The company, which is on the verge of pushing its first stem cell therapy into clinical trials for stroke, reported for the six months ended September 30 a 40% reduction in loss to £1.9 million compared to the year-earlier period, driven by a rise in sales and a reduction in operating expenses.

Revenues for the period grew from £6,000 to £14,000, representing royalty income from non-therapeutic licensing activities, ReNeuron said, while net operating expenses slipped down £1.1 million to £2.0 million on the back of the company’s ongoing cost reduction programme.

The group noted that it has substantially reduced its cost base and beefed up cash reserves to £2.1 million from £800,000 for the same six months of 2008, greatly enhancing its financial position and leaving it in good stead for a period of substantial progress over the coming year, according to its chairman Professor Trevor Jones.
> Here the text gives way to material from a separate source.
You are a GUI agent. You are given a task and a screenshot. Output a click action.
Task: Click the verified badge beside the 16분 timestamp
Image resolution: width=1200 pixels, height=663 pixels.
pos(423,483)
Looking forward, ReNeuron anticipates that ReN001 - its “pioneering” therapy for stroke – will enter human clinical trials early next year as it has received both UK regulatory and conditional ethical approvals, and is hopeful that ReN009 for peripheral arterial disease in patients with diabetes will be tested in clinical studies in 2011.

TSB funding
Meanwhile, the company pleased shareholders with the news that it has won two grants under the Technology Strategy Board’s Regenerative Medicine Programme, rolled out earlier this year to help the best regenerative medicine businesses in the country overcome certain developmental challenges.

The funding – which totals around £170,000 – will be used by the company to complete the remaining steps required to start Phase I clinical trials of its ReN001 stem cell therapy for disabled stroke patients, as well as advance late preclinical activities with its ReN009 therapy for peripheral arterial disease, it said.

Expressing his delight at the news, Michael Hunt, ReNeuron’s chief executive, noted that “although the amounts awarded in this first competition are relatively small, the awards represent a gateway to further and more substantial grant funding opportunities next year, as well as important third party recognition of the potential of our two principal therapeutic programmes”.